# Source material
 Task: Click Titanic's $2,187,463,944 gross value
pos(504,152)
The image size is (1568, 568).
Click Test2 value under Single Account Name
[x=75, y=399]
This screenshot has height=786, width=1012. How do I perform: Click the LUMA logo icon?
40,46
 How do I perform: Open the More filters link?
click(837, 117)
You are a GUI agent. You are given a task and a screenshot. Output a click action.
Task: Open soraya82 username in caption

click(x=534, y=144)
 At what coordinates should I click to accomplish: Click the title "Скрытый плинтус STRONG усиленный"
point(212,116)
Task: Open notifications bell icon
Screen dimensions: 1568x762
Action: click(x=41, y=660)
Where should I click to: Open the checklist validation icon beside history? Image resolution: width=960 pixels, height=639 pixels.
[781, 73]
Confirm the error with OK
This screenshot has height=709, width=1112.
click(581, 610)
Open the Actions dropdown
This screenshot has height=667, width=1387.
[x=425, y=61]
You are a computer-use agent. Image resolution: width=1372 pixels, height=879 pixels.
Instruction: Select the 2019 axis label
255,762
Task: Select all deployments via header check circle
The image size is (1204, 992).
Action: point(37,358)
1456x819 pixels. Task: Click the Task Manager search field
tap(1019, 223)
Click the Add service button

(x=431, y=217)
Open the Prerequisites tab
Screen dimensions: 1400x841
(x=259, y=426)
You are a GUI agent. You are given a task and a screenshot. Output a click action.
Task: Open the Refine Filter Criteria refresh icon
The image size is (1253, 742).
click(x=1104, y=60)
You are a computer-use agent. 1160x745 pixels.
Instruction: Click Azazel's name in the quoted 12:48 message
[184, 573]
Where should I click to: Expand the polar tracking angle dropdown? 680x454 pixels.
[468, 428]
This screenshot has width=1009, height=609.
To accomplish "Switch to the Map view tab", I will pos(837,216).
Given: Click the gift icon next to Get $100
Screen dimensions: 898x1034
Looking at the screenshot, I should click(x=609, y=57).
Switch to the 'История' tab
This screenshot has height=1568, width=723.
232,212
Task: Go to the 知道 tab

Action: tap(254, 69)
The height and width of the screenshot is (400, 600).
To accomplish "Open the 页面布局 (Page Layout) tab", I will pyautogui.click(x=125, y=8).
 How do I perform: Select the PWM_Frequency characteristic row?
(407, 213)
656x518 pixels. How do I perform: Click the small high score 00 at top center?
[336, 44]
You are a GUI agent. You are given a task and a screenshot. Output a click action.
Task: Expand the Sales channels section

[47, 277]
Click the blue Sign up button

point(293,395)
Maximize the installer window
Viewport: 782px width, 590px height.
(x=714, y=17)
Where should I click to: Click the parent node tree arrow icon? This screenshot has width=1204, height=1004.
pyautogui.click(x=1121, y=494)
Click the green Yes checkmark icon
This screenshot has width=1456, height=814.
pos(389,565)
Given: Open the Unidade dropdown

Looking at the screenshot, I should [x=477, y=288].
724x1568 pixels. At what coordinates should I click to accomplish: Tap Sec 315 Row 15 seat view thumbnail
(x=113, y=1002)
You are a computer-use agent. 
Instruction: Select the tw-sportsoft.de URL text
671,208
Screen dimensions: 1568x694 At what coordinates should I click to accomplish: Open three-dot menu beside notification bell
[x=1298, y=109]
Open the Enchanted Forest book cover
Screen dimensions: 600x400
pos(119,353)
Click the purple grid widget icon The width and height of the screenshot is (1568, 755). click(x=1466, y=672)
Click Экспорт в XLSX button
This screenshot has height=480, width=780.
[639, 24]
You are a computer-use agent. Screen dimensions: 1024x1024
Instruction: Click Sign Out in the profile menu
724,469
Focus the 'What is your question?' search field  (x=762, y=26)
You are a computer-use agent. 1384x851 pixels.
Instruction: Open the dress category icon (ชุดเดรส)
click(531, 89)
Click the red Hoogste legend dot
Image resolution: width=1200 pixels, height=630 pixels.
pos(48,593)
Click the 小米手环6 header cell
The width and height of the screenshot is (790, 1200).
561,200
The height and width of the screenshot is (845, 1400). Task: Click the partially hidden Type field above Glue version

# Your goal
I'd like the lines above from the one with "Task: Open notifications bell icon" up to and including the one with "This screenshot has width=1009, height=609." copied exactly, with no other lines.

# Exercise output
Task: Open notifications bell icon
Screen dimensions: 1568x762
Action: click(x=41, y=660)
Where should I click to: Open the checklist validation icon beside history? Image resolution: width=960 pixels, height=639 pixels.
[781, 73]
Confirm the error with OK
This screenshot has height=709, width=1112.
click(581, 610)
Open the Actions dropdown
This screenshot has height=667, width=1387.
[x=425, y=61]
You are a computer-use agent. Image resolution: width=1372 pixels, height=879 pixels.
Instruction: Select the 2019 axis label
255,762
Task: Select all deployments via header check circle
The image size is (1204, 992).
Action: point(37,358)
1456x819 pixels. Task: Click the Task Manager search field
tap(1019, 223)
Click the Add service button

(x=431, y=217)
Open the Prerequisites tab
Screen dimensions: 1400x841
(x=259, y=426)
You are a GUI agent. You are given a task and a screenshot. Output a click action.
Task: Open the Refine Filter Criteria refresh icon
The image size is (1253, 742).
click(x=1104, y=60)
You are a computer-use agent. 1160x745 pixels.
Instruction: Click Azazel's name in the quoted 12:48 message
[184, 573]
Where should I click to: Expand the polar tracking angle dropdown? 680x454 pixels.
[468, 428]
This screenshot has width=1009, height=609.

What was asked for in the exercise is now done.